Our analysis suggests the occurrence of multiple spillover events (human to deer) of the Alpha and Delta lineages with subsequent deer-to-deer transmission and adaptation of the viruses. Detection of Alpha and Gamma variants in WTD long after their broad circulation in humans in NY suggests that WTD may serve as a wildlife reservoir for VOCs no longer circulating in humans. Thus, implementation of continuous surveillance programs to monitor SARS-CoV-2 dynamics in WTD is warranted, and measures to minimize virus transmission between humans and animals are urgently needed.
The evidence generated in this study demonstrates widespread dissemination of SARS-CoV-2 in wild WTD populations across the State of New York and further indicates the cocirculation of three major VOCs in this new wildlife host.
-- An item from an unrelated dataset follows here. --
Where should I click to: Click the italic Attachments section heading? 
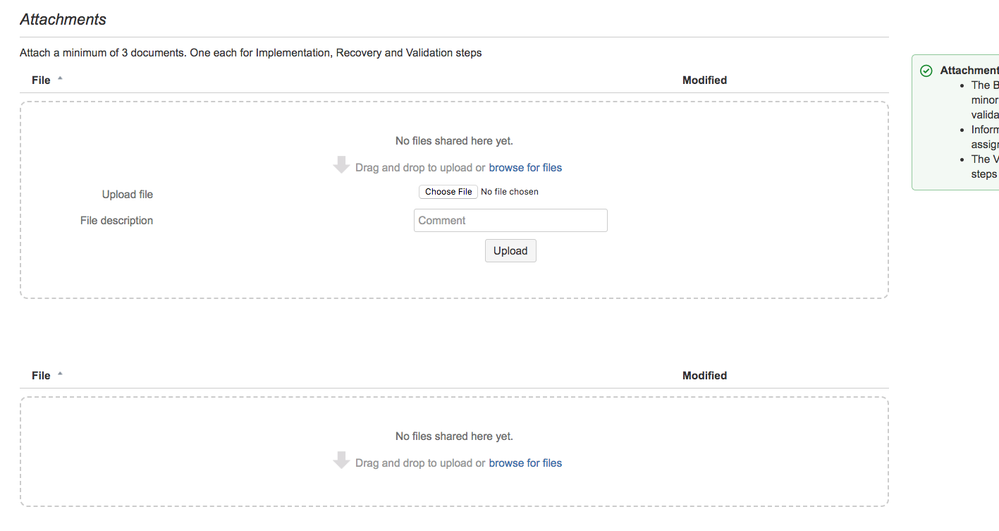pos(63,20)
Notably, circulation of SARS-CoV-2 in WTD results in emergence of genetically diverse viruses in this species.
These observations highlight the need to establish continuous surveillance programs to monitor the circulation, distribution, and evolution of SARS-CoV-2 in WTD populations and to establish measures to minimize additional virus introductions in animals that may lead to spillback of deer-adapted SARS-CoV-2 variants to humans.
In addition to White-Tailed Deer, a recent study (see Preprint: Wildlife Exposure to SARS-CoV-2 Across a Human Use Gradient) found evidence of SARS-CoV-2 infection across a wide variety of small peridomestic mammals (e.g. possums, skunks, squirrels, etc.) in Virginia.
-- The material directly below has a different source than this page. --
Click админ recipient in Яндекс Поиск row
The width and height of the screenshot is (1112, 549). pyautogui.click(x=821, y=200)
With SARS-CoV-2 circulating and evolving in multiple mammalian hosts, the opportunities for future spillover events has almost certainly increased. The risks were summed up nicely last month in The Lancet Microbe: Ecology of SARS-CoV-2 in the Post-Pandemic Era, where the authors wrote:
The above discussion suggests that the ecology of SARS-CoV-2 could be more complex than for other zoonotic viruses (appendix). Infections in humans would facilitate frequent human–animal transmissions. Then, the virus could experience sustained evolution with adaptation to multiple species of animals that results in antigenicity changes before subsequent reverse transmission to humans. This would make disease control more difficult. Therefore, characterisation of SARS-CoV-2 ecology and greater levels of surveillance for infections in animals, especially pets, zoo animals, and urban and suburban wildlife, are imperative in the post-pandemic era.
While we may be headed towards the end of the declared COVID pandemic, the virus could still have some surprises in store.